Will Dialysis Prevent the Development of Nephrogenic Systemic Fibrosis After Gadolinium-Based Contrast Administration?

Georges Saab and Ali Abu-Alfa

University of Missouri–Columbia School of Medicine Columbia, MO
Yale University School of Medicine New Haven, CT



 
WEB—This is a Web exclusive article.

Note—G. Saab has been a speaker for Bracco Diagnostics.

We read with interest the recent manuscript by Broome and colleagues [1], "Gadodiamide-Associated Nephrogenic Systemic Fibrosis: Why Radiologists Should Be Concerned." We found it to be quite informative, adding to the current body of evidence suggesting a link between the administration of gadolinium-based contrast media, in this case gadodiamide, and the development of nephrogenic systemic fibrosis (NSF). As nephrologists, we found it most interesting, yet concerning at the same time, that hemodialysis after gadolinium-based contrast media administration on the day of exposure and on consecutive days thereafter did not prevent the development of NSF.

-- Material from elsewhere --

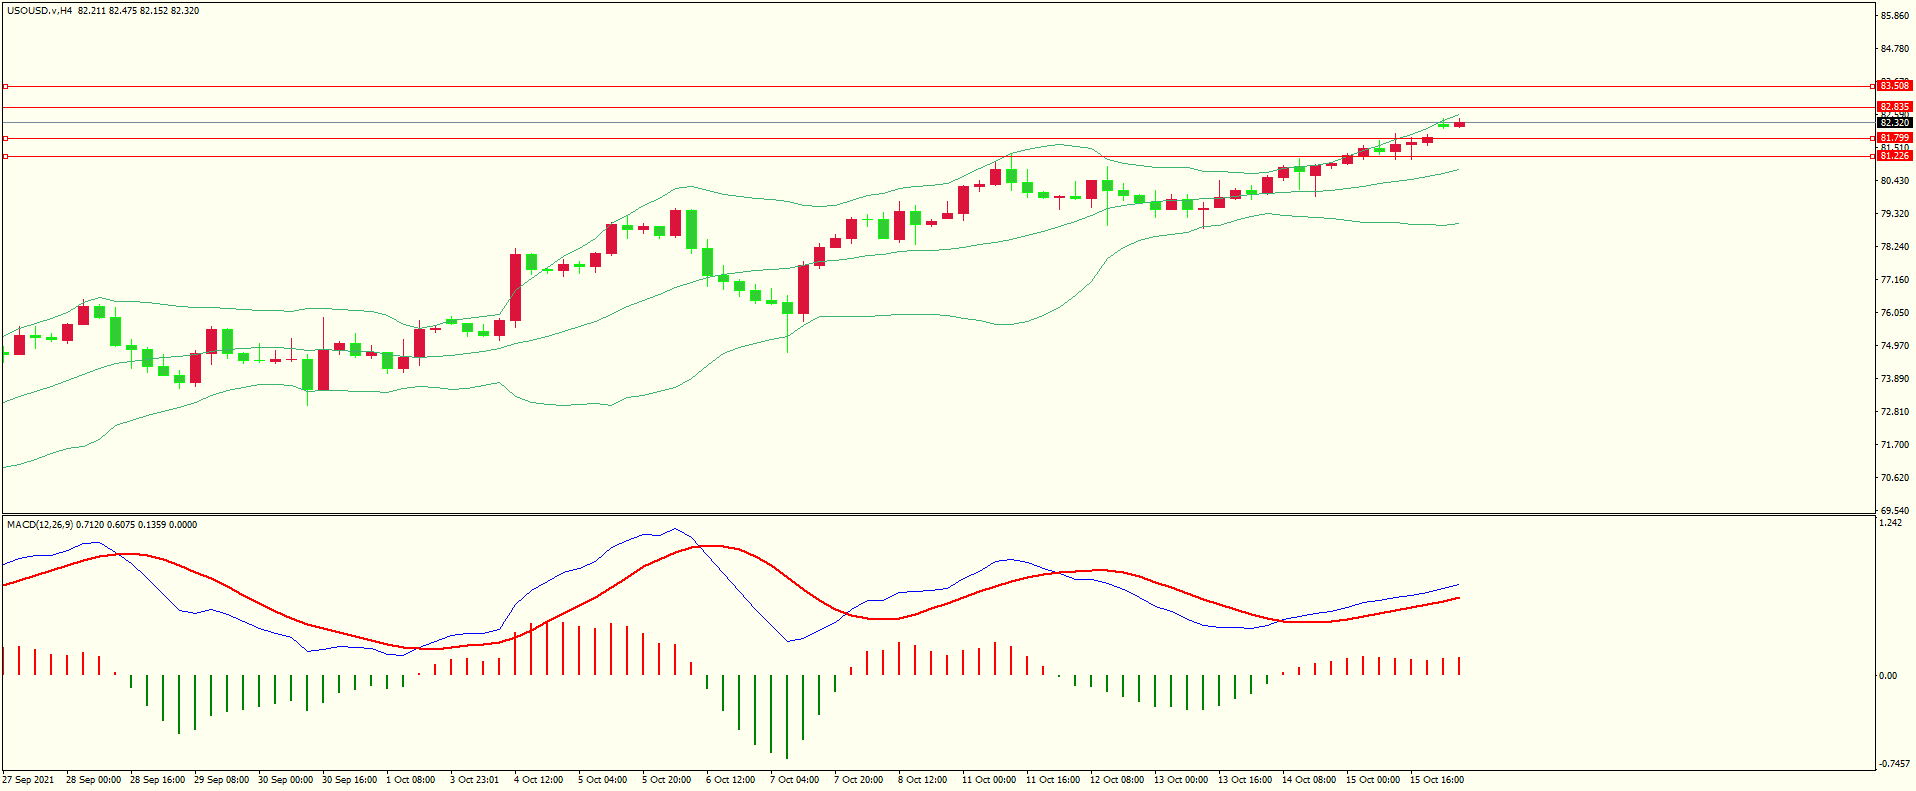Click the -0.7457 value on MACD scale

click(1893, 764)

That gadodiamide is cleared by dialysis [2] could suggest that once the gadolinium-based contrast media (or free gadolinium ion) deposits in the extravascular tissues, back-diffusion out of the tissues into plasma occurs very slowly or not at all. Indeed, Joffe and colleagues [2] documented that, although the serum concentration of gadodiamide decreased progressively throughout a hemodialysis session, there did not appear to be an appreciable increase in the serum levels between dialysis sessions.

Although the Joffe et al. [2] study did not directly assess the removal of free gadolinium ions, animal studies suggest a significantly higher residual concentration of gadolinium in tissue after administration of gadodiamide compared with other agents [3]. It is also important to note that studies documenting the removal of gadolinium-based contrast media with dialysis only measure the reduction in serum levels and not the mass transfer or total amount of contrast material extracted. Thus, although serum levels are reduced, there is no information regarding residual tissue amounts.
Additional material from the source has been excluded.